Penolakan Perpol No 10/2025: Supremasi Konstitusi dan Kritik Kekuasaan Akhir Tahun

Peraturan Kepolisian (Perpol) Nomor 10 Tahun 2025 menjadi sorotan tajam masyarakat. Regulasi yang diterbitkan Kapolri Jenderal Listyo Sigit Prabowo pada 9 Desember 2025 ini mengatur penugasan anggota Polri aktif di luar struktur organisasi, termasuk di 17 kementerian dan lembaga negara.

Namun, aturan ini langsung menuai penolakan keras karena dianggap bertentangan dengan Putusan Mahkamah Konstitusi (MK) Nomor 114/PUU-XXIII/2025 serta Undang-Undang Nomor 2 Tahun 2002 tentang Kepolisian Negara RI (UU Polri) Pasal 28 ayat (3).

Pengurus Besar Serikat Pelajar Muslimin Indonesia (PB SEPMI) menjadi salah satu suara terdepan yang menyatakan sikap tegas. Pada 20 Desember 2025, di Sekretariat PB SEPMI, Tanjung Duren, Jakarta Barat, Ketua Departemen Hukum dan HAM Faujan Ahmad ( Kader Tangerang Selatan), menegaskan bahwa Perpol ini berpotensi multitafsir, membuka penyalahgunaan wewenang, dan menabrak semangat reformasi kepolisian yang menjunjung hak asasi manusia. “Putusan MK bersifat final dan mengikat.

Tidak boleh ada peraturan di bawahnya yang bertentangan. Jika dibiarkan, ini mencederai prinsip negara hukum,” ujar Faujan. Ia menekankan bahwa pelajar bukan ancaman negara, melainkan aset bangsa yang hak konstitusionalnya termasuk bersuara kritis harus dilindungi.

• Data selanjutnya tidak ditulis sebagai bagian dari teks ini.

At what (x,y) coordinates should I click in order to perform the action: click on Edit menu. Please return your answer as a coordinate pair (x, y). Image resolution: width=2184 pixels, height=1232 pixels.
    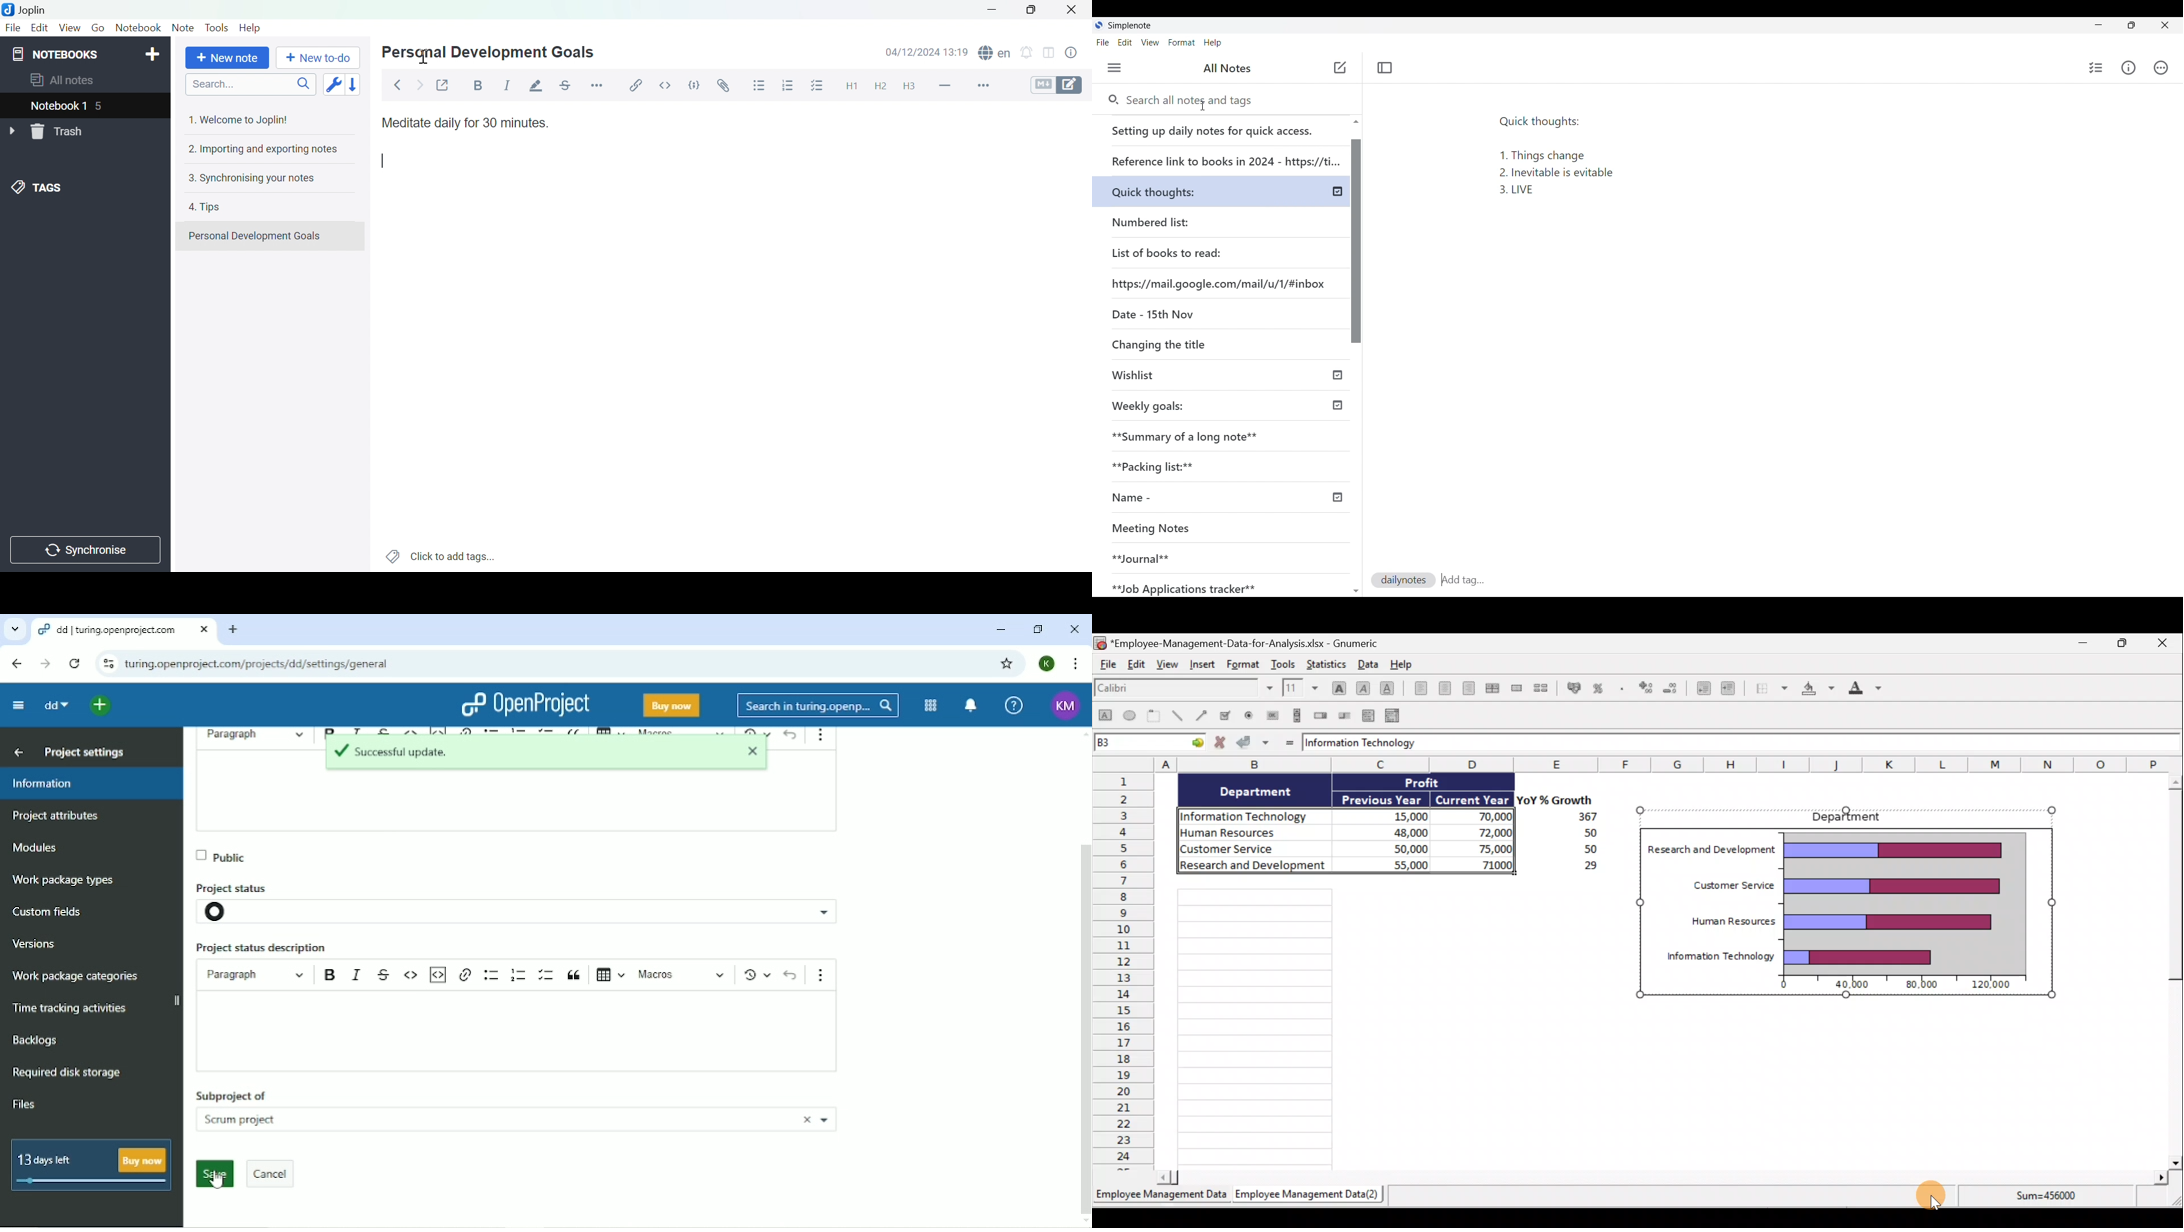
    Looking at the image, I should click on (1125, 43).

PB SEPMI secara resmi mendesak pencabutan Perpol Nomor 10 Tahun 2025 sebagai regulasi inkonstitusional. Lebih jauh, kita meminta Presiden RI mengevaluasi Kapolri secara menyeluruh, bahkan mencopotnya jika terbukti gagal menjaga Polri tunduk pada konstitusi. “Jika pimpinan penegak hukum tidak menjadikan konstitusi sebagai panglima, evaluasi hingga pencopotan adalah langkah sah dalam demokrasi,” tegas faujan. Sikap ini, merupakan kontrol sosial pelajar yang damai, intelektual, berbasis nilai Islam, ilmu pengetahuan, dan cinta tanah air bukan kepentingan politik praktis.

Penolakan serupa bergema dari berbagai kalangan, mencerminkan kegelisahan atas apa yang digambarkan sebagai “haus jabatan yang tak pernah puas”. Bayangkan sebuah kerajaan modern di mana penjaga gerbang yang seharusnya fokus menangkap pencuri dan menjaga ketertiban—malah rakus merebut kursi emas para menteri sipil. Perpol ini bukan reformasi, melainkan pesta pora kekuasaan, di mana 17 kementerian menjadi mangsa empuk. UU Polri Pasal 28 ayat (3) dan Putusan MK 114/2025—yang membatalkan frasa penugasan Kapolri sebagai celah rangkap jabatan hanya dijadikan alas kaki yang diinjak-injak.

Tokoh seperti Mahfud MD berteriak lantang bahwa ini “bertentangan dengan segalanya”, tapi suaranya seolah tenggelam dalam ambisi haus kekuasaan. Putusan MK dibakar di api serakah, sementara UU ASN Pasal 19 ayat (3) dibaca selektif seperti menu restoran: ambil bonus Polri, abaikan tagihan konstitusional. Para pejabat ini bagai vampir jabatan, berpindah dari seragam biru ke jas sipil, menyedot anggaran negara sambil berpura-pura melayani rakyat. Ini bukan sekadar pelanggaran hukum, tapi epidemi keserakahan yang membuat bayang-bayang Orde Baru terasa seperti piknik keluarga.

Jika dibiarkan, polisi bukan lagi pelindung masyarakat, melainkan penguasa absurd yang mendominasi segala bidang. Sungguh komedi tragis: hukum jadi lelucon, konstitusi diabaikan, dan rakyat menjadi tahanan dalam kerajaan kekuasaan tak terkendali. Seruan PB SEPMI dan kritik satir ini menyatu dalam satu pesan: cabut Perpol 10/2025 sekarang juga. Kembalikan POLRI pada fungsinya sebagai pelayan rakyat, bukan pemburu jabatan. Supremasi konstitusi harus ditegakkan, demi menjaga Indonesia sebagai negara hukum sejati, bukan negara polisi.